RAG vs Fine-Tuning: Choosing the Right Approach for Your Business
The question is wrong
“Should we use RAG or fine-tuning?” is the question we hear most from CTOs evaluating how to integrate LLMs into their processes. It is a poorly framed question, because it assumes they are mutually exclusive alternatives. They are not. They are complementary techniques that solve different problems. But since most enterprise use cases fall more naturally into one camp, the comparison has practical value.
Here is what we have measured in real projects, not what academic papers claim.
RAG: when the knowledge changes
Retrieval-Augmented Generation (RAG) consists of searching relevant information in a knowledge base and passing it to the LLM alongside the user’s question. The model does not “know” the answer; it finds it in the documents you provide.
When it works well:
- Knowledge base that changes frequently (product documentation, internal policies, regulations, product catalog)
- Answers that must cite specific sources (“according to article 47 of the regulation…”)
- Proprietary knowledge that does not exist in the model’s training data
- Need to strictly control what information is available to the model
Real numbers from our RAG deployments:
| Metric | Typical value |
|---|---|
| End-to-end latency | 1.2 - 3.5 seconds |
| Cost per query | EUR 0.003 - 0.015 |
| Accuracy (correct answer) | 78 - 89% |
| Accuracy with reranking | 84 - 93% |
| Knowledge base update time | Minutes to hours |
RAG latency has two components: the vector store search (50-200ms with pgvector or Qdrant) and LLM generation (1-3 seconds). Cost per query depends on the generation model: GPT-4o mini costs ~EUR 0.003/query, Claude 3.5 Sonnet ~EUR 0.008/query, GPT-4o ~EUR 0.015/query.
Where RAG fails:
RAG quality depends entirely on retrieval quality. If the system retrieves irrelevant documents, the model generates irrelevant answers with full confidence. The classic problem is the “retrieval gap”: the user’s question and the document text use different vocabulary for the same concept. Qdrant and pgvector are the vector stores we use most in production for semantic search. “How do I cancel my subscription?” and “Service termination procedure” are semantically equivalent but lexically distinct.
Solutions that work: quality embeddings (OpenAI’s text-embedding-3-large or Cohere’s models give us the best results), intelligent chunking (splitting documents by logical sections rather than every 500 tokens), metadata filtering (filtering by date, document type, department before semantic search), and reranking (using a reranking model like Cohere Rerank or a cross-encoder to reorder retrieval results).

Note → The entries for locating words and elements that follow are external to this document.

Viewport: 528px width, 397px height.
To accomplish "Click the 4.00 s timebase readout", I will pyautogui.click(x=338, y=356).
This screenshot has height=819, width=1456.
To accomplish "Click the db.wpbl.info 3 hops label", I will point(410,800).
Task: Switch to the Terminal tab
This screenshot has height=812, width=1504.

A well-built RAG pipeline has 5-7 components. A RAG pipeline that works in production has 12-15, counting fallbacks, caches, monitoring, and user feedback mechanisms.
Fine-tuning: when you need different behavior
Fine-tuning consists of partially retraining a model with specific data so it behaves in a particular way. You do not provide information at query time; you change how the model generates responses.
When it works well:
- You need the model to follow a specific style, format, or tone consistently
- Specialized classification tasks where the base model underperforms
- Structured data extraction from texts with an industry-specific format
- Technical vocabulary or jargon the base model handles poorly
Real numbers from our fine-tuned deployments:
| Metric | Typical value |
|---|---|
| Latency | 0.5 - 2.0 seconds |
| Training cost | EUR 50 - 500 per run |
| Cost per query | EUR 0.002 - 0.010 |
| Task-specific accuracy | 88 - 96% |
| Update time | Days (retraining) |
| Minimum dataset | 200 - 1,000 examples |
Fine-tuning has lower latency than RAG because there is no retrieval step. Cost per query also tends to be lower because you can fine-tune a smaller model (fine-tuned GPT-4o mini performs surprisingly well on specific tasks). But the cost of preparing the dataset and training is significant.
Where fine-tuning fails:
Fine-tuning does not reliably add new knowledge. If you train a model on 2023 data and ask about 2025 regulations, it will fabricate the answer. The model internalizes patterns, not verifiable facts. This is critical: if your use case requires answers based on changing data, fine-tuning alone is not the solution.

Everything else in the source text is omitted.